À travers une approche pédagogique et structurante, la session a également permis de prendre langue avec les nouvelles autorités locales et de dresser un point d’étape sur l’avancement des projets engagés en 2025. Pour le gouverneur du Haut-Ogooué, « l’efficacité des projets repose sur l’exercice plein et entier des responsabilités de chaque partie prenante », appelant à une collaboration constructive, seule garante de la pérennité des investissements.
Dans ce cadre de gouvernance concertée, plusieurs projets à fort impact ont vu le jour dans les communes de Moanda, Mounana, Bakoumba et les localités environnantes, sur la base des priorités exprimées par les populations. À Bakoumba, la construction d’une médiathèque moderne se profile comme « une porte ouverte sur le savoir et la culture », tandis que la réhabilitation de l’école de Bidoungui entend améliorer durablement les conditions d’apprentissage. Le dépannage de la desserte en eau potable et le lancement du projet emblématique de ferme agro-sylvopastorale traduisent une ambition de diversification économique, de création d’emplois et de sécurité alimentaire.
À Moanda, les chantiers structurants se multiplient. La construction du Lycée de l’Excellence, véritable « cathédrale du savoir », s’ajoute à la réalisation de sept forages sur onze programmés, permettant l’injection prochaine de près de 50 m³ d’eau par heure dans le réseau de la SEEG. L’installation de plus de 1 000 lampadaires solaires éclaire la ville et renforce la sécurité, tandis que la réhabilitation de la voirie urbaine, l’extension du marché municipal et les actions de salubrité redessinent le visage de la cité.

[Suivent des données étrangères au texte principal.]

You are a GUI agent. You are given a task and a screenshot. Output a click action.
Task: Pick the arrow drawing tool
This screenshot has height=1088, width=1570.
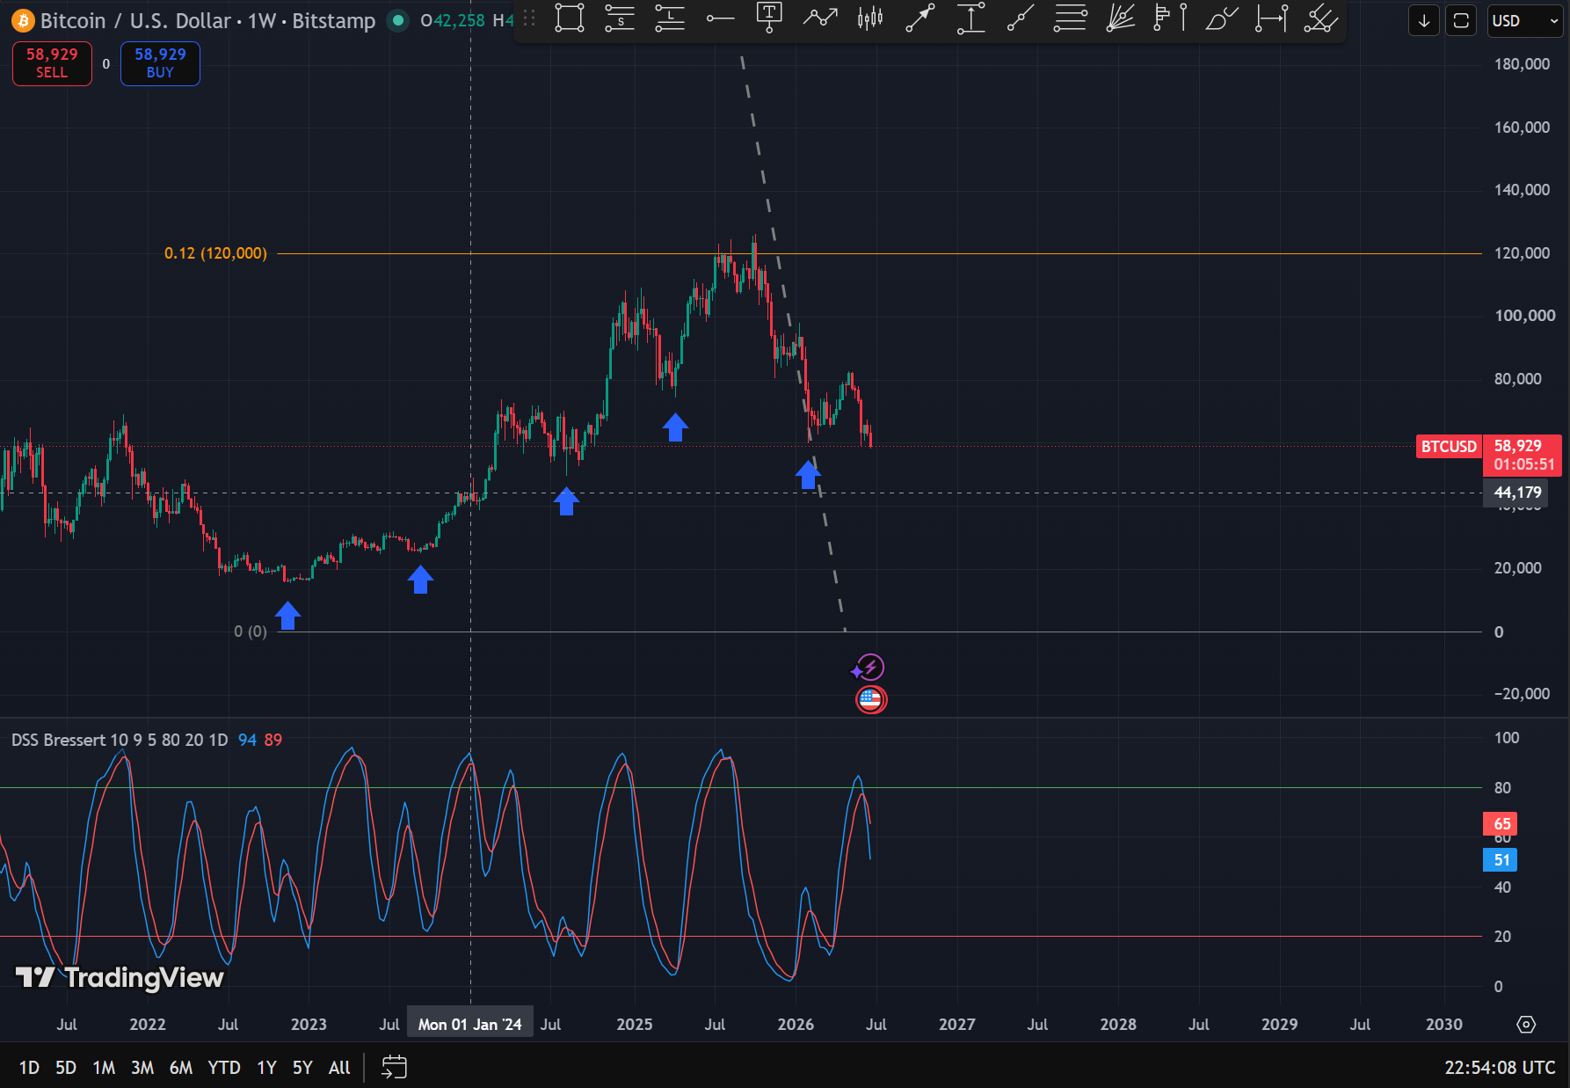pyautogui.click(x=920, y=18)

À Mounana, le centre de contrôle technique pour les permis G figure parmi les projets encadrés. Par ailleurs, le Fonds d’Amorçage incarne « une nouvelle génération de RSE », ayant permis la création de plus de 320 micro-entreprises dans 33 secteurs, générant des emplois durables pour la jeunesse gabonaise.
Au-delà des réalisations, le CGO a réaffirmé qu’« une gouvernance rigoureuse est la clé de voûte de l’impact social durable », afin d’éviter les chevauchements, garantir la traçabilité des décisions et aligner chaque action sur les priorités territoriales.